INFORMATION SUPPLIED –
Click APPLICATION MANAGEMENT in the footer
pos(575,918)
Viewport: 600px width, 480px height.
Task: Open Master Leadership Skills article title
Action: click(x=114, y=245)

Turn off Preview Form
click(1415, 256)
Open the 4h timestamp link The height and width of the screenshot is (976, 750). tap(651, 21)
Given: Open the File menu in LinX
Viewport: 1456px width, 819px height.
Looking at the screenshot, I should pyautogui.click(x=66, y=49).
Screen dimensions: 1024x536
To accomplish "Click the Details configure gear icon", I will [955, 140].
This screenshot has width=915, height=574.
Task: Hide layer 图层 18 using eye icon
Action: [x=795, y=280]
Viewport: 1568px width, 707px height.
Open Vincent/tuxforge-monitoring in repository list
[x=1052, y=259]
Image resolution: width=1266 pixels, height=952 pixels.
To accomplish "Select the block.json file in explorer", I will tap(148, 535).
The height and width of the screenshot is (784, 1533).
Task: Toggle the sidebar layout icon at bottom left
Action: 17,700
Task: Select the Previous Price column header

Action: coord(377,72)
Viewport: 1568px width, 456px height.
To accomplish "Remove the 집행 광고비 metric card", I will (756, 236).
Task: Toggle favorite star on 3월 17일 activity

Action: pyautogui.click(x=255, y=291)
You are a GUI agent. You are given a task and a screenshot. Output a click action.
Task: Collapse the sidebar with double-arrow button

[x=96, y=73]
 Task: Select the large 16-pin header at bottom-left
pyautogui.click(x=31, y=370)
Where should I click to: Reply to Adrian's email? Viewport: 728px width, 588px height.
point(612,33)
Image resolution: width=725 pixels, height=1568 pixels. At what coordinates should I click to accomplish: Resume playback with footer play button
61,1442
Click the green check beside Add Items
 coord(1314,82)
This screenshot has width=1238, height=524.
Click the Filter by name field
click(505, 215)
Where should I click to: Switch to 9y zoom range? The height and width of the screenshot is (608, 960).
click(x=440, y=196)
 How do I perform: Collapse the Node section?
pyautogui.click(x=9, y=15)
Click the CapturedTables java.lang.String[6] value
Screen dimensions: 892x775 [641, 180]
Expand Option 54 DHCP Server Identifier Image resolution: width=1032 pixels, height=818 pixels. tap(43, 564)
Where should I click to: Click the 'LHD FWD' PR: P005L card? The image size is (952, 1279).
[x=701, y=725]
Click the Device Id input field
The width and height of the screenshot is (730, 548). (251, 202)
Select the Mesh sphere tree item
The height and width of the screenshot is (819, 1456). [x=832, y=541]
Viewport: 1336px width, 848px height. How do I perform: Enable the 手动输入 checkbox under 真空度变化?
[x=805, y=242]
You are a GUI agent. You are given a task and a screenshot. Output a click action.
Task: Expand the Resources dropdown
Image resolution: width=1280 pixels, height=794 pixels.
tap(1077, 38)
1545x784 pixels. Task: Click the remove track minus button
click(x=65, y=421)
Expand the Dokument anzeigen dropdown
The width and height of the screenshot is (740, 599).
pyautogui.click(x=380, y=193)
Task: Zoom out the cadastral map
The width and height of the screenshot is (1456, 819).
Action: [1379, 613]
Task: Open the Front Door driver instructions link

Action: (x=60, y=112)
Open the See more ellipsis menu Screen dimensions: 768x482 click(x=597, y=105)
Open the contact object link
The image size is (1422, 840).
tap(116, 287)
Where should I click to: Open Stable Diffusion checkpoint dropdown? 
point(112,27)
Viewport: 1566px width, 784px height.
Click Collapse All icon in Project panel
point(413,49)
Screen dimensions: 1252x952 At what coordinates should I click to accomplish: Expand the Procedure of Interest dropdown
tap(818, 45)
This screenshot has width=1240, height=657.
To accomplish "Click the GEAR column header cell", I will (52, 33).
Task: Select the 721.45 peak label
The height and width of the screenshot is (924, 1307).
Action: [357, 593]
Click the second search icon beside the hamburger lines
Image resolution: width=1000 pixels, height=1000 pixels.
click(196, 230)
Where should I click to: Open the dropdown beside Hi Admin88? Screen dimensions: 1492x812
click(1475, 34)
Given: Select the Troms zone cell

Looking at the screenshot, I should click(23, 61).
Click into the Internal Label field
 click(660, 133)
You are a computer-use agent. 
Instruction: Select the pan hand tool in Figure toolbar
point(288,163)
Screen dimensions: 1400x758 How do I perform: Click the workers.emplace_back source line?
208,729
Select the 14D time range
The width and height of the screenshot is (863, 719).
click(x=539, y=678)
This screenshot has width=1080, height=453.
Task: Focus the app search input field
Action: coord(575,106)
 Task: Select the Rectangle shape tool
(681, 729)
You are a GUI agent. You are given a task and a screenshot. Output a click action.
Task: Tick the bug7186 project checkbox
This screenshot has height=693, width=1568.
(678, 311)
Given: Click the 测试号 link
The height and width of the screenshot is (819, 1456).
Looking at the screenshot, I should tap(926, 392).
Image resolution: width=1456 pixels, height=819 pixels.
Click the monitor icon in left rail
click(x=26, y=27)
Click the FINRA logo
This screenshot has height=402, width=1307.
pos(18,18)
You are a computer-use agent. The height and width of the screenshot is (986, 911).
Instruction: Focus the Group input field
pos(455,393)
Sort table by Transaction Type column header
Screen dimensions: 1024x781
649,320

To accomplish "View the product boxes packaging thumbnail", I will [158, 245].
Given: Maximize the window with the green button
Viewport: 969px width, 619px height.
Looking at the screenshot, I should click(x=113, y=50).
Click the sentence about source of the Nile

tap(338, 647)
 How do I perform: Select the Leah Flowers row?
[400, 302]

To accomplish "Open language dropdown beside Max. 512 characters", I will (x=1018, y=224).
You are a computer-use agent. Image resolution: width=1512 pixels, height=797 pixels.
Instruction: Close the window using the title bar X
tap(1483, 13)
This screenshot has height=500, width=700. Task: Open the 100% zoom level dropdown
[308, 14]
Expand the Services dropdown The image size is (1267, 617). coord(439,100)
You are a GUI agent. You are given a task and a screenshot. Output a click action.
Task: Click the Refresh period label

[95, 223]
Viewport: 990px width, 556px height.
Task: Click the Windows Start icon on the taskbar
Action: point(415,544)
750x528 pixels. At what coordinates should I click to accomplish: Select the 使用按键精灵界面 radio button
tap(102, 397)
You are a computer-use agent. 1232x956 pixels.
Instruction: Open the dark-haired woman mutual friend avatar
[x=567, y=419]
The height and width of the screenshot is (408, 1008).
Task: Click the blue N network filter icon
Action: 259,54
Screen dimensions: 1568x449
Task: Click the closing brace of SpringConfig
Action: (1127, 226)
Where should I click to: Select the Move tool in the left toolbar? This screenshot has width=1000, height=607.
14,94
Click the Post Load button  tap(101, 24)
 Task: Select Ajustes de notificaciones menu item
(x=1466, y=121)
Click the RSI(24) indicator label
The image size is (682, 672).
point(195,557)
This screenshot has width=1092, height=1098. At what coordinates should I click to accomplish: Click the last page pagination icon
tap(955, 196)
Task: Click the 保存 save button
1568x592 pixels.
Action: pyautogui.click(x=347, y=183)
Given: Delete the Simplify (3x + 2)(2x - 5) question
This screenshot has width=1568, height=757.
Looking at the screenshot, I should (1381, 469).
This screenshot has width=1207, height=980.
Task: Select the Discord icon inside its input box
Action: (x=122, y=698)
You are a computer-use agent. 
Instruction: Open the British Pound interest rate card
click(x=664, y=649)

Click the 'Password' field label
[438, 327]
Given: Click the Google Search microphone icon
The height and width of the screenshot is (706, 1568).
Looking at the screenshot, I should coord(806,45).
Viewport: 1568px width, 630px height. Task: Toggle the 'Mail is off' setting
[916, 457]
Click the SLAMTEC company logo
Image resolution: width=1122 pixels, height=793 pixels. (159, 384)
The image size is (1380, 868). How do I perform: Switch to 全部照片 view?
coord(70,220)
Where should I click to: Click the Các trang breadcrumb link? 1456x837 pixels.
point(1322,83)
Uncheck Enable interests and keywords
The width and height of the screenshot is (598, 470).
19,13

PROBLEM STATEMENT –
Please rewrite the lines of data above as a numbered list, from the line with "This screenshot has width=1240, height=657." to the line with "Action: [357, 593]", leaving out any blank lines.

OUTPUT –
1. This screenshot has width=1240, height=657.
2. To accomplish "Click the GEAR column header cell", I will (52, 33).
3. Task: Select the 721.45 peak label
4. The height and width of the screenshot is (924, 1307).
5. Action: [357, 593]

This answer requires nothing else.